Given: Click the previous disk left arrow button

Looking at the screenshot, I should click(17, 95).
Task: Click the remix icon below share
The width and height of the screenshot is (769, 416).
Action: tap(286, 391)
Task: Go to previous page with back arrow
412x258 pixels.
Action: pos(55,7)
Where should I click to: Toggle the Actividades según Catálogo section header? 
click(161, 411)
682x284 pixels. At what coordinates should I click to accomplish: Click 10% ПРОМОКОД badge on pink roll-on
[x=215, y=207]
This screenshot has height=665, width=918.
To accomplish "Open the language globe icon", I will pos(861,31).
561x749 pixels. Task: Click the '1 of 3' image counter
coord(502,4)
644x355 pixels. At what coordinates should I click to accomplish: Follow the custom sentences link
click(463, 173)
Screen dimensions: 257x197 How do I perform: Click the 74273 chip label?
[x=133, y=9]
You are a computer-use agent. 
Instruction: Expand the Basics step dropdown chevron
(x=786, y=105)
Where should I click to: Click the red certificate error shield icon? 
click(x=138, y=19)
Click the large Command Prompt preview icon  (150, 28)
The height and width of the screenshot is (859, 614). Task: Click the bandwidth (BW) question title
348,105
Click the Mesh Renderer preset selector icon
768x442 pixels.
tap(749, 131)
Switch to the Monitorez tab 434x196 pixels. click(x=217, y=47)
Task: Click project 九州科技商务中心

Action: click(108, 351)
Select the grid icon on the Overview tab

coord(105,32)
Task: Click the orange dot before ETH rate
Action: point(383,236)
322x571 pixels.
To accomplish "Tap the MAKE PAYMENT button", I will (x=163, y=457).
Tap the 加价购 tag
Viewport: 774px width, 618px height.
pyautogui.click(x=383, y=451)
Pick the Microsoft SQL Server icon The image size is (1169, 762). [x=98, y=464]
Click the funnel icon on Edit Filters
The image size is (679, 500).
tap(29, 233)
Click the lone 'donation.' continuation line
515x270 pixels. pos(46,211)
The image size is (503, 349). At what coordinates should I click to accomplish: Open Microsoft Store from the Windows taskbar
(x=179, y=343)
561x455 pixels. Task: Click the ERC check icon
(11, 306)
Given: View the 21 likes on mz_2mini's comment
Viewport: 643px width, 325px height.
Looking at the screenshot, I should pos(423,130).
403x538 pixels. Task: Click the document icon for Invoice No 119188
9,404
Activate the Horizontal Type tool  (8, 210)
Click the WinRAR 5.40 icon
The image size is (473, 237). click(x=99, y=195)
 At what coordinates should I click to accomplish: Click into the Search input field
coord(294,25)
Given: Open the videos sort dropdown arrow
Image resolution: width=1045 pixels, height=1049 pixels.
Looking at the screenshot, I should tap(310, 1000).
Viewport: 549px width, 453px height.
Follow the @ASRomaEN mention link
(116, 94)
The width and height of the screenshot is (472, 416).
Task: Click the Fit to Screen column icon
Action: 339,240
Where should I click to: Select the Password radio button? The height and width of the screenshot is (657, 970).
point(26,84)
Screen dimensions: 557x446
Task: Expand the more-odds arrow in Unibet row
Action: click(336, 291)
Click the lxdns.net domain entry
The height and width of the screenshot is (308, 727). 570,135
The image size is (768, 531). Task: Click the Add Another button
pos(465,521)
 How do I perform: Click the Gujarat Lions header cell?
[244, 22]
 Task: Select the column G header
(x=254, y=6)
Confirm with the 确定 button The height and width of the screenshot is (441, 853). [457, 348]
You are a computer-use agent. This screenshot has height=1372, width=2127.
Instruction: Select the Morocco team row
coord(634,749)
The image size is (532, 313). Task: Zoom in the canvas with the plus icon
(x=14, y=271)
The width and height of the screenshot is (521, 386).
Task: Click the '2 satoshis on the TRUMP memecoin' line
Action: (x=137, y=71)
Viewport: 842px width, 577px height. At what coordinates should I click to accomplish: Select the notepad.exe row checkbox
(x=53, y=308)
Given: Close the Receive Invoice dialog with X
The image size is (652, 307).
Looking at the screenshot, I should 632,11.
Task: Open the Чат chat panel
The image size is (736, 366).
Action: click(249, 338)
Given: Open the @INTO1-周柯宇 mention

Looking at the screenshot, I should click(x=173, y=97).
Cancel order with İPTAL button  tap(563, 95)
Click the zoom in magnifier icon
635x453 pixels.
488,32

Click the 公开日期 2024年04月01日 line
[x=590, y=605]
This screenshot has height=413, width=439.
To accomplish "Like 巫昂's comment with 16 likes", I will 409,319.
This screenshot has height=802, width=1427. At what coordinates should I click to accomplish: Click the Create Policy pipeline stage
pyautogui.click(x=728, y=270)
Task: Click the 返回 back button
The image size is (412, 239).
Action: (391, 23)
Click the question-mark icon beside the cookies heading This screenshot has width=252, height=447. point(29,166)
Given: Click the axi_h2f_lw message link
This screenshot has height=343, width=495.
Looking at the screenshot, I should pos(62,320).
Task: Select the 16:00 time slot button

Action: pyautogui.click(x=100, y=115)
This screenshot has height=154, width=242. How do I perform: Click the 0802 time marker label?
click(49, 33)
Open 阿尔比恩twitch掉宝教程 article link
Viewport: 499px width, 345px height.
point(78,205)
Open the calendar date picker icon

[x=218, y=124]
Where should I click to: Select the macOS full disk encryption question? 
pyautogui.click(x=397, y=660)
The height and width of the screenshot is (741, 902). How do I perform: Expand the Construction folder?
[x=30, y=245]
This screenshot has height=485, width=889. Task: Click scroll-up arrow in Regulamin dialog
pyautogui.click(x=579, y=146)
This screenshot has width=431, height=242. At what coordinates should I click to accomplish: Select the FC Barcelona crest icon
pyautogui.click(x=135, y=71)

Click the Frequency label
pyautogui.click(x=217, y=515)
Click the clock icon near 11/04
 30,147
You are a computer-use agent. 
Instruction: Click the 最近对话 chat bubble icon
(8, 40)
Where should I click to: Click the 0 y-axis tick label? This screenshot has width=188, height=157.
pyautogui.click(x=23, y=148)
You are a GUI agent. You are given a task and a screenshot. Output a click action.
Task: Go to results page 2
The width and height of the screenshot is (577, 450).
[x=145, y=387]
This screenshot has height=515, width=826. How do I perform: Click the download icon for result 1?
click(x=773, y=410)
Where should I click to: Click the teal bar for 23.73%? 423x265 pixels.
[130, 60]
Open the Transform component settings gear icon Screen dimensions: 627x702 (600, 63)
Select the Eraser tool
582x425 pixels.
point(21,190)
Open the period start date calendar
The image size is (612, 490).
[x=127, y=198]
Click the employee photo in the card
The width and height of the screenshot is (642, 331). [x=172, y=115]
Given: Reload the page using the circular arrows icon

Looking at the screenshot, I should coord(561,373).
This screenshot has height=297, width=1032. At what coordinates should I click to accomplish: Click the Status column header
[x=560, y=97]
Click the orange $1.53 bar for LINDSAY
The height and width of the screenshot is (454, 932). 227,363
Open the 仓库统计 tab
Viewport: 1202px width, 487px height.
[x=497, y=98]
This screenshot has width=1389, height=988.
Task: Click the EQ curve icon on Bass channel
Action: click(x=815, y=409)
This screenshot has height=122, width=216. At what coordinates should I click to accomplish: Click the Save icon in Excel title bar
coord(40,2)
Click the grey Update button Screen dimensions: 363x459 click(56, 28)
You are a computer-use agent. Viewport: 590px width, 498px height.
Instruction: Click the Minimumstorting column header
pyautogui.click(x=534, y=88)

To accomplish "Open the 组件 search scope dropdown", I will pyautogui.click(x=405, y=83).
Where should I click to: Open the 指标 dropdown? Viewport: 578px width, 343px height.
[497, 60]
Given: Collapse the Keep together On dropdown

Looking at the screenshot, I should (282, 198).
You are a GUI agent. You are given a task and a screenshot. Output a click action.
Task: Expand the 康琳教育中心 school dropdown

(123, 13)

Task to carry out: Please restate word for word the lines of the material above, beginning with the one that holds "Instruction: Click the Minimumstorting" and ending with the last.

Answer to the problem:
Instruction: Click the Minimumstorting column header
pyautogui.click(x=534, y=88)

To accomplish "Open the 组件 search scope dropdown", I will pyautogui.click(x=405, y=83).
Where should I click to: Open the 指标 dropdown? Viewport: 578px width, 343px height.
[497, 60]
Given: Collapse the Keep together On dropdown

Looking at the screenshot, I should (282, 198).
You are a GUI agent. You are given a task and a screenshot. Output a click action.
Task: Expand the 康琳教育中心 school dropdown

(123, 13)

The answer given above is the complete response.